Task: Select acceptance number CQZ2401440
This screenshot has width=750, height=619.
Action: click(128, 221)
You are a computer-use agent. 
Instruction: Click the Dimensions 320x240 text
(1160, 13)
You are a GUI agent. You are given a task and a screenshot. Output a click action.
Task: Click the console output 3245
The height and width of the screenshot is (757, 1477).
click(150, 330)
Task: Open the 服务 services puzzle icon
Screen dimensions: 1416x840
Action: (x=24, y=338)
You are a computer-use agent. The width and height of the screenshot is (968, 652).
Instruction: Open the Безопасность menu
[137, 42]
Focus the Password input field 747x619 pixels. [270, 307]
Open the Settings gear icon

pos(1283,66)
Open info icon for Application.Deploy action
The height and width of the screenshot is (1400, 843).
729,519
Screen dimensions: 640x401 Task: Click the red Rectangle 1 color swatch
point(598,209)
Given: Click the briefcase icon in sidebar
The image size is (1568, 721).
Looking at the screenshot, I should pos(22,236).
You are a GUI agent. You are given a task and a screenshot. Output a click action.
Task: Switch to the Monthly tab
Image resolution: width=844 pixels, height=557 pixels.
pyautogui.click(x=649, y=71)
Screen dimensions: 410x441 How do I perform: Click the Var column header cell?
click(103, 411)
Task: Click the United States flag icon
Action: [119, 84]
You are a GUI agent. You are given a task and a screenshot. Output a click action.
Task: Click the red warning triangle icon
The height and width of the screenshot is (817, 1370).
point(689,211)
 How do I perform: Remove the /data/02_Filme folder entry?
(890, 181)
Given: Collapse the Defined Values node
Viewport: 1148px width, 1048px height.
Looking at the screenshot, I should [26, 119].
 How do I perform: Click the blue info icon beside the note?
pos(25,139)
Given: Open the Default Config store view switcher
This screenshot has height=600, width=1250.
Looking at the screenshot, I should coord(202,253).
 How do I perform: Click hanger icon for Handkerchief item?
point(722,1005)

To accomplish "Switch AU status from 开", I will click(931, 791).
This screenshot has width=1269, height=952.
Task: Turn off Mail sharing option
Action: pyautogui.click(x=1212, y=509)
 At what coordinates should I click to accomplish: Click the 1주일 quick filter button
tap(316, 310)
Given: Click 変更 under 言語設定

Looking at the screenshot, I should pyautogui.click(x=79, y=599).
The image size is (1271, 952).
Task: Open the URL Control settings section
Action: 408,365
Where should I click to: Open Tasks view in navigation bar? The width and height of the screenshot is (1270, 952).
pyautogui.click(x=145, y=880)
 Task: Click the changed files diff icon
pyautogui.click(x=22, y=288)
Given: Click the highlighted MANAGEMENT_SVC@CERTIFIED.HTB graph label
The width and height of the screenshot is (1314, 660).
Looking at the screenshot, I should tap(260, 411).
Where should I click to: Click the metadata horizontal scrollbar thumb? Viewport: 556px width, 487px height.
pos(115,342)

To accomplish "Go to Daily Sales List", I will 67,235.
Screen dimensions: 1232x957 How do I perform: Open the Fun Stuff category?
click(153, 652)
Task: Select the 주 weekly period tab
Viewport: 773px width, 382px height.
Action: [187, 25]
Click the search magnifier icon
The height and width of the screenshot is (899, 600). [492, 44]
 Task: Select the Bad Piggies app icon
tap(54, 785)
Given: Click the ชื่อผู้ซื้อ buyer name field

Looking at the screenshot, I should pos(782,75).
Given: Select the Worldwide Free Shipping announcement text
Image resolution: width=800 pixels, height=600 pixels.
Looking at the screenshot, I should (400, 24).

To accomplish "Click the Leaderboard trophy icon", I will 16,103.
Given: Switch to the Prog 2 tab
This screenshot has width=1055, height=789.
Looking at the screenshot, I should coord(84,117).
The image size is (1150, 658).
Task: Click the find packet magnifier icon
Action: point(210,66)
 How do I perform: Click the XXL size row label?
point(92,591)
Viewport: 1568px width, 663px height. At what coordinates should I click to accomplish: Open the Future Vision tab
---*---
_SET EXERCISE_.
Copy out every one of the records above, word for word and line for line, with nothing left out or changed.

_SOLUTION_.
Task: Select acceptance number CQZ2401440
This screenshot has width=750, height=619.
Action: click(128, 221)
You are a computer-use agent. 
Instruction: Click the Dimensions 320x240 text
(1160, 13)
You are a GUI agent. You are given a task and a screenshot. Output a click action.
Task: Click the console output 3245
The height and width of the screenshot is (757, 1477).
click(150, 330)
Task: Open the 服务 services puzzle icon
Screen dimensions: 1416x840
Action: (x=24, y=338)
You are a computer-use agent. The width and height of the screenshot is (968, 652).
Instruction: Open the Безопасность menu
[137, 42]
Focus the Password input field 747x619 pixels. [270, 307]
Open the Settings gear icon

pos(1283,66)
Open info icon for Application.Deploy action
The height and width of the screenshot is (1400, 843).
729,519
Screen dimensions: 640x401 Task: Click the red Rectangle 1 color swatch
point(598,209)
Given: Click the briefcase icon in sidebar
The image size is (1568, 721).
Looking at the screenshot, I should pos(22,236).
You are a GUI agent. You are given a task and a screenshot. Output a click action.
Task: Switch to the Monthly tab
Image resolution: width=844 pixels, height=557 pixels.
pyautogui.click(x=649, y=71)
Screen dimensions: 410x441 How do I perform: Click the Var column header cell?
click(103, 411)
Task: Click the United States flag icon
Action: [119, 84]
You are a GUI agent. You are given a task and a screenshot. Output a click action.
Task: Click the red warning triangle icon
The height and width of the screenshot is (817, 1370).
point(689,211)
 How do I perform: Remove the /data/02_Filme folder entry?
(890, 181)
Given: Collapse the Defined Values node
Viewport: 1148px width, 1048px height.
Looking at the screenshot, I should [26, 119].
 How do I perform: Click the blue info icon beside the note?
pos(25,139)
Given: Open the Default Config store view switcher
This screenshot has height=600, width=1250.
Looking at the screenshot, I should coord(202,253).
 How do I perform: Click hanger icon for Handkerchief item?
point(722,1005)

To accomplish "Switch AU status from 开", I will click(931, 791).
This screenshot has width=1269, height=952.
Task: Turn off Mail sharing option
Action: pyautogui.click(x=1212, y=509)
 At what coordinates should I click to accomplish: Click the 1주일 quick filter button
tap(316, 310)
Given: Click 変更 under 言語設定

Looking at the screenshot, I should pyautogui.click(x=79, y=599).
The image size is (1271, 952).
Task: Open the URL Control settings section
Action: 408,365
Where should I click to: Open Tasks view in navigation bar? The width and height of the screenshot is (1270, 952).
pyautogui.click(x=145, y=880)
 Task: Click the changed files diff icon
pyautogui.click(x=22, y=288)
Given: Click the highlighted MANAGEMENT_SVC@CERTIFIED.HTB graph label
The width and height of the screenshot is (1314, 660).
Looking at the screenshot, I should tap(260, 411).
Where should I click to: Click the metadata horizontal scrollbar thumb? Viewport: 556px width, 487px height.
pos(115,342)

To accomplish "Go to Daily Sales List", I will 67,235.
Screen dimensions: 1232x957 How do I perform: Open the Fun Stuff category?
click(153, 652)
Task: Select the 주 weekly period tab
Viewport: 773px width, 382px height.
Action: [187, 25]
Click the search magnifier icon
The height and width of the screenshot is (899, 600). [492, 44]
 Task: Select the Bad Piggies app icon
tap(54, 785)
Given: Click the ชื่อผู้ซื้อ buyer name field

Looking at the screenshot, I should pos(782,75).
Given: Select the Worldwide Free Shipping announcement text
Image resolution: width=800 pixels, height=600 pixels.
Looking at the screenshot, I should (400, 24).

To accomplish "Click the Leaderboard trophy icon", I will 16,103.
Given: Switch to the Prog 2 tab
This screenshot has width=1055, height=789.
Looking at the screenshot, I should coord(84,117).
The image size is (1150, 658).
Task: Click the find packet magnifier icon
Action: point(210,66)
 How do I perform: Click the XXL size row label?
point(92,591)
Viewport: 1568px width, 663px height. At what coordinates should I click to accomplish: Open the Future Vision tab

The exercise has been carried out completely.